Entrambi gli enunciati si possono analizzare così:

Contenuto a. Il carabiniere dice qualcosa di Luigi

Contenuto b. Luigi è andato al parco

Contenuto c. Andare al parco è male

La differenza fra (1) e (2) sta nella diversa presentazione delle informazioni (b) e (c). In (1) è asserito che il carabiniere attribuisca a Luigi l’azione di andare al parco, ed è dato per scontato che si tratti di azione sbagliata. Tecnicamente, si dice che questo contenuto è presupposto. Proprio per via della parte presupposta, è più normale dire “lo accusano di avere ucciso il vicino di casa” rispetto a “lo accusano di avere donato un milione per la costruzione di un ospedale”: in ambo i casi si attribuisce a qualcuno una certa condotta, ma il verbo, presupponendo che si tratti di condotta riprovevole, è più adeguato all’attribuzione di omicidio che all’attribuzione di filantropia.

Possiamo dunque rappresentare (1) così:

(1) Il carabiniere accusa Luigi di essere andato al parco.

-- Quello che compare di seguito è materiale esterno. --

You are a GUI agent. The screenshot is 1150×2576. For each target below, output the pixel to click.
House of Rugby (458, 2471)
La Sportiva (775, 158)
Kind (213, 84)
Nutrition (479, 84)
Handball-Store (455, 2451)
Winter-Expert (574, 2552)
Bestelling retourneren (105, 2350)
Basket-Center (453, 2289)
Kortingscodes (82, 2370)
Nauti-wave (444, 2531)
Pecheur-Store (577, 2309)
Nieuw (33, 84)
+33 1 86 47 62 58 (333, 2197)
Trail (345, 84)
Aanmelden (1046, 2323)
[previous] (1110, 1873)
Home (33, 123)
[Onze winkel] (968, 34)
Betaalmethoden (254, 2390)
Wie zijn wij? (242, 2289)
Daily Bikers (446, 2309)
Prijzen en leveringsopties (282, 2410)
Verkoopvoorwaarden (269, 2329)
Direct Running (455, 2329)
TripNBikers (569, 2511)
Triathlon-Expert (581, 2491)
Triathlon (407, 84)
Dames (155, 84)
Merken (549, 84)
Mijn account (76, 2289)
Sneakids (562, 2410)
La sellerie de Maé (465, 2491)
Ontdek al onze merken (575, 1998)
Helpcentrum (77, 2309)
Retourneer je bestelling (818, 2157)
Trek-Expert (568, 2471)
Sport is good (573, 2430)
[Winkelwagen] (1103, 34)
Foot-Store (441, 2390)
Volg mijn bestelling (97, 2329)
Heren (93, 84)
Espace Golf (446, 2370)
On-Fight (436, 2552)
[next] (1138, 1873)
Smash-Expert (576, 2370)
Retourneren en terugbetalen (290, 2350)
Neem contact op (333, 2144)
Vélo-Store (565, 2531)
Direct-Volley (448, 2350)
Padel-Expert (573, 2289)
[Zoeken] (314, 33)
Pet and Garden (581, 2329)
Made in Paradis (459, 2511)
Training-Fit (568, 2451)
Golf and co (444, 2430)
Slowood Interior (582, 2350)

Asserito: Il carabiniere dice che Luigi è andato al parco

Presupposto: Andare al parco è male

All’inverso, biasimare asserisce che qualcosa sia male, presupponendo che sia stato fatto. Per questo è più normale dire “lo biasimano per avere guidato in modo imprudente” che “lo biasimano per essersi bevuto il lago di Iseo”: in ambo i casi si giudica negativa una certa condotta, ma il verbo, presupponendo che quella condotta sia stata eseguita, è più adeguato all’attribuzione di guida spericolata che all’attribuzione di prosciugamento a sorsi di un grosso lago. La rappresentazione di (2) sarà la seguente:

(2) Il carabiniere biasima Luigi per essere andato al parco.

Asserito: Il carabiniere dice che andare al parco è male

Presupposto: Luigi è andato al parco

Dunque la differenza fra (1) e (2) è che il carabiniere nel primo dà per scontato che andare al parco è male e asserisce che Luigi l’ha fatto, mentre nel secondo dà per scontato che Luigi sia andato al parco e asserisce che questo è male.

Altri verbi di giudizio italiani che hanno contenuti simili ma distribuiscono diversamente che cosa è asserito e che cosa è presupposto sono criticare, rimproverare, giustificare, scusare, chiedere scusa, perdonare, lodare. Presupposizioni analoghe sono contenute nel significato di sperare, augurarsi, minacciare, temere ecc. Ognuno dei lettori può cimentarsi in analisi simili a quelle di cui abbiamo dato un esempio.